The cross-section of organizations includes labor, women's groups, civil rights, senior's groups and other grassroots activist organizations. (The Campaign for America's Future is a steering committee member.) Each has signed onto a statement that includes several key principles:
- Social Security, which has a current surplus of $2.6 trillion, is not the cause of the federal deficit, and thus should not be cut to reduce the deficit.
- Social Security should not be privatized, in whole or in part.
- Social Security is insurance that workers pay for and should not be means-tested.
- Social Security is fully funded for the next 25 years; to fully fund benefits beyond that time, we should ask those who can most afford to pay a little more to do so.
- The retirement age is already going to increase to 67; there should not be another increase because that would be a benefit cut with the greatest hardship falling on older Americans with physically demanding jobs or are otherwise unable to find work.
- The average Social Security benefit, $13,000, should not be reduced, including by changes in the cost-of-living adjustment or the benefit formula.
- In fact, benefits should be increased for those who are most disadvantaged.
The movement is a direct pushback against the White House deficit commission—whose leaders, Democrat Erskine Bowles and Republican Alan Simpson, are united in their belief that future Social Security recipients have to take it on the chin to make up for failed conservative economic policies.

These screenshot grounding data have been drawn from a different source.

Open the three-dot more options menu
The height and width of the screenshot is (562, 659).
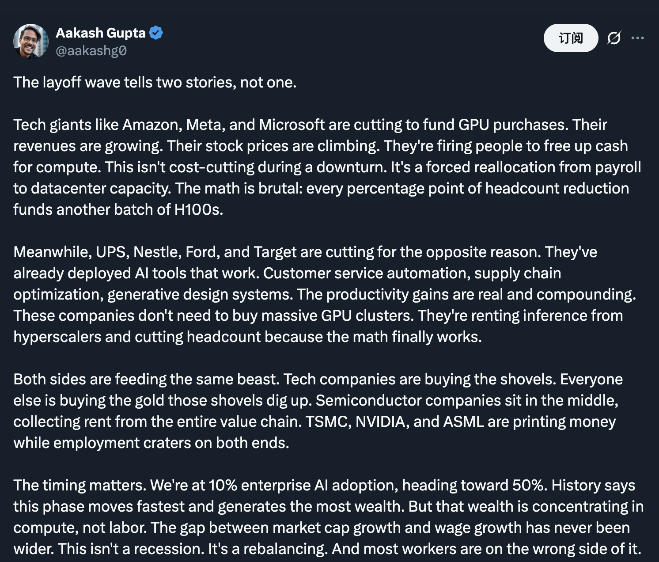[637, 38]
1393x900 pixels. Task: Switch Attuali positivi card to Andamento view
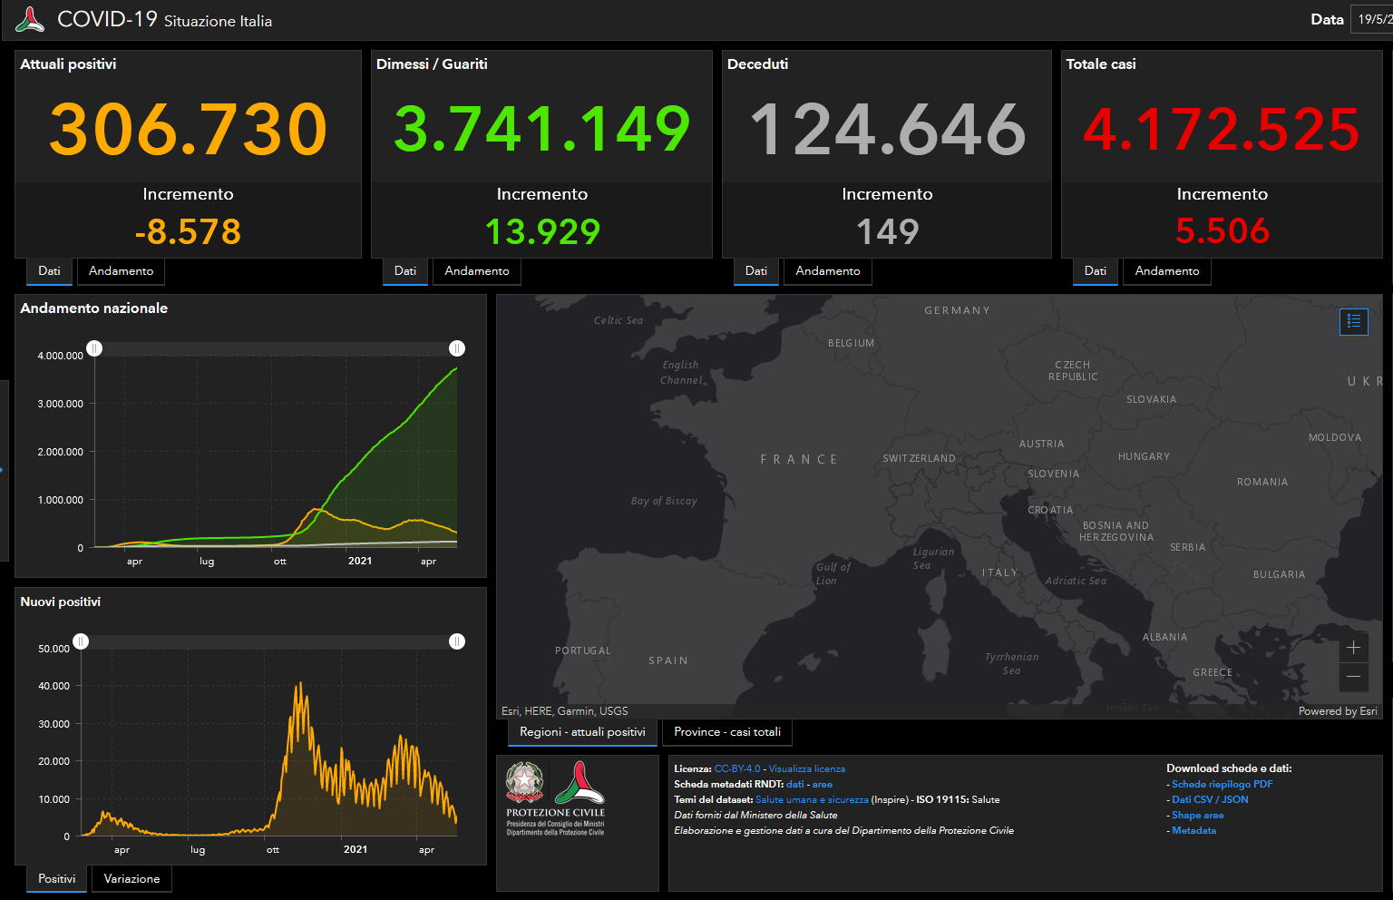120,270
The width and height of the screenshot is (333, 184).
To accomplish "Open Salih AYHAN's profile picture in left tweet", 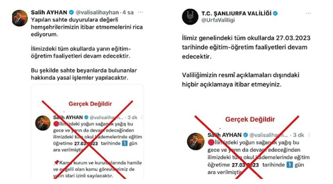I will [x=20, y=18].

The principles, of course, are also in opposition to the stated positions of key leaders in both parties, such as House Majority Leader Steny Hoyer, D-Md., who recently embraced the unpopular idea of raising the retirement age for Social Security benefits to 69. "Our members immediately made sure he knew what they thought of that," Ruben of MoveOn said. "Any members who repeat these debunked talking points can expect to hear from angry constituents."
Ed Coyle, the director of the Alliance for Retired Americans, said the Strengthen Social Security coalition plans to hold "hundreds of community events around the country to mark the 75th anniversary of Social Security," including 62 sponsored by his organization. "Many groups, including the Alliance, will be involved in the 2010 elections, demanding clear, unequivocal answers from the candidates on where they stand on Social Security."
"We're saying enough is enough," said AFL-CIO president Richard Trumka. "This can be fixed in the long term very simply, without benefit cuts. The people they're trying to take the money from have already paid two or three times. Wall Street is already back to business as usual; nothing has changed for them. The American public says, 'Let them pay for it this time. Let them help this time. Not us again.'"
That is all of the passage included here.